Menurut CNN, Gedung Putih percaya bahwa mengizinkan setiap negara bagian untuk memiliki undang-undang sendiri dapat menghambat perkembangan industri AI. Menurut penasihat Will Scharf, perintah eksekutif tersebut memungkinkan pemerintah untuk menggunakan "perangkat federal" untuk menentang peraturan negara bagian yang dianggap berlebihan, tetapi tidak mengganggu peraturan tentang keselamatan anak dan AI.
Langkah ini diambil setelah Kongres (baik Senat maupun dari kedua partai) menolak upaya sebelumnya dari pemerintah untuk melarang negara bagian mengatur AI.
Sementara itu, banyak negara bagian telah memberlakukan undang-undang untuk mencegah penipuan deepfake yang menyesatkan, praktik perekrutan yang diskriminatif, atau risiko AI lainnya, karena AS tidak memiliki undang-undang AI federal yang komprehensif.
Industri teknologi telah lama memperingatkan bahwa "matriks hukum tingkat negara bagian" dapat memperlambat inovasi dan melemahkan posisi kompetitif Amerika Serikat terhadap Tiongkok. Sebaliknya, para kritikus khawatir bahwa perintah tersebut akan memungkinkan perusahaan AI untuk menghindari tanggung jawab jika produk mereka membahayakan pengguna.
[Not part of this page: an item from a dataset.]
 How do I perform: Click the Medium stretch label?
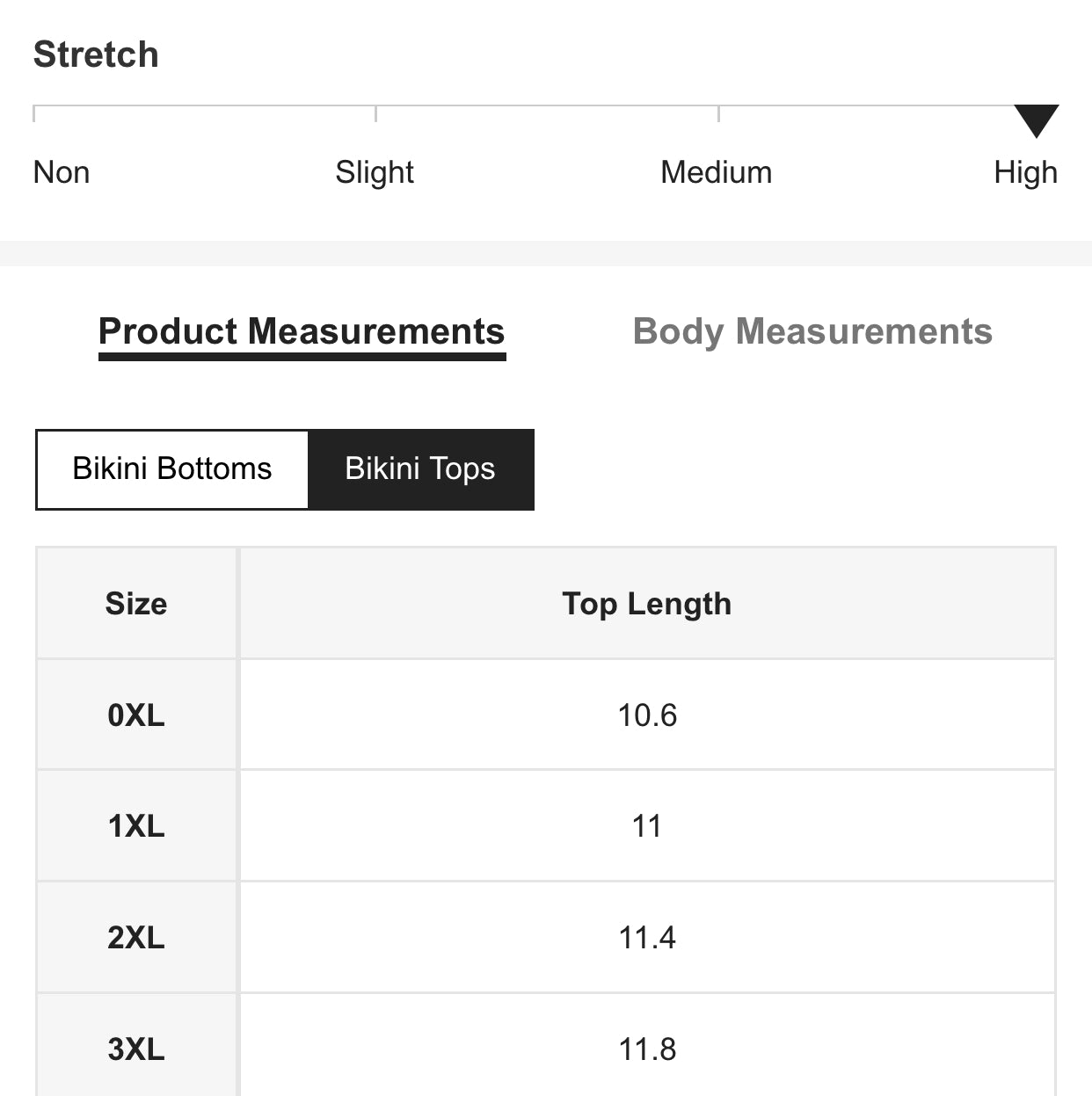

Bahkan di dalam Partai Republik sendiri, terdapat perpecahan. Beberapa kelompok advokasi memperkirakan perintah eksekutif tersebut akan "menemui jalan buntu hukum" karena bertentangan dengan kewenangan legislatif negara bagian. Namun, para investor modal ventura melihatnya sebagai "langkah pertama yang penting" dan mendesak Kongres untuk segera membuat undang-undang yang terpadu.
CNBC mengutip Collin McCune, kepala hubungan pemerintah di Andreessen Horowitz, yang menyambut baik perintah eksekutif Presiden Trump, menyebutnya sebagai "langkah pertama yang penting" untuk mempromosikan persaingan dan inovasi Amerika.
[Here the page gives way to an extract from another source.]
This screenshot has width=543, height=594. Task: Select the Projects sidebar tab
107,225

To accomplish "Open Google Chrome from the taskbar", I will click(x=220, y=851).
Namun, McCune mendesak Kongres untuk membuat undang-undang kerangka kerja AI nasional. Ia berpendapat bahwa meskipun negara bagian memiliki peran penting dalam mengatasi dampak negatif dan melindungi warga negara, mereka tidak dapat memberikan kejelasan jangka panjang atau arahan nasional yang hanya dapat diberikan oleh Kongres.